Quasicrystals are quasiperiodic structures with an arrangement described by a sum of two or more periodic functions whose periods have a ratio equal to an irrational number; so, they are precisely described like a crystal but in a non-repeating pattern, like a glass.

Levine was from 1986 to 1988 a postdoctoral member of UCSB's ITP (now known as KIPT) and from 1988 to 1989 a visiting scientist at the Weizmann Institute. He was from 1988 to 1991 an assistant professor at the University of Florida. In 1990 he joined the physics department of the Technion, where he is now a professor of physics. For the academic year 1997–1998 he was a visiting member of UCSB's ITP.

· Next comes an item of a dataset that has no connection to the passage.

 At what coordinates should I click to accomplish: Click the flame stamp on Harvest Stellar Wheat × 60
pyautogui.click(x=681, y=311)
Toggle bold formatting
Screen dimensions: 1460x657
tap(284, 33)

In 2020 he published, with Shankar Ghosh and five other colleagues, research on the development of rechargeable N95 masks.

==Awards and honors==
- National Science Foundation Presidential Young Investigator Award
- Alon Fellowship at Tel Aviv University
- Minoru and Ethel Tsutsui Distinguished Graduate Research Award from the New York Academy of Sciences.
- With Paul Steinhardt and Alan Mackay, the Oliver E. Buckley Condensed Matter Prize
- 2021 Fellow of the American Physical Society.

==Selected publications==

- Levine, Dov (1986). "Quasicrystals. I. Definition and structure" (over 850 citations)
- Chaikin, P.M. (1988). "Studies of quasicrystalline superconducting networks"
- Biham, Ofer (1992). "Self-organization and a dynamical transition in traffic-flow models" (over 1050 citations)
- Zik, O. (1994). "Rotationally Induced Segregation of Granular Materials" (over 350 citations)
- Lacasse, Martin-D. (1996). "Model for the Elasticity of Compressed Emulsions"
- Lau, A. W. C. (2000). "Novel Electrostatic Attraction from Plasmon Fluctuations"
- Silbert, Leonardo E. (2001). "Granular flow down an inclined plane: Bagnold scaling and rheology" (over 1050 citations)
- Bouchaud, J.-P. (2001). "Force chain splitting in granular materials: A mechanism for large-scale pseudo-elastic behaviour"
- Ertaş, D. (2001). "Gravity-driven dense granular flows"
- Silbert, Leonardo E. (2002). "Boundary effects and self-organization in dense granular flows"
- Silbert, Leonardo E. (2002). "Geometry of frictionless and frictional sphere packings"
- Silbert, Leonardo E. (2002). "Analogies between granular jamming and the liquid-glass transition"
- Kurchan, Jorge (2011). "Order in glassy systems"
- Sausset, François (2011). "Characterizing Order in Amorphous Systems"
- Hexner, Daniel (2015). "Hyperuniformity of Critical Absorbing States"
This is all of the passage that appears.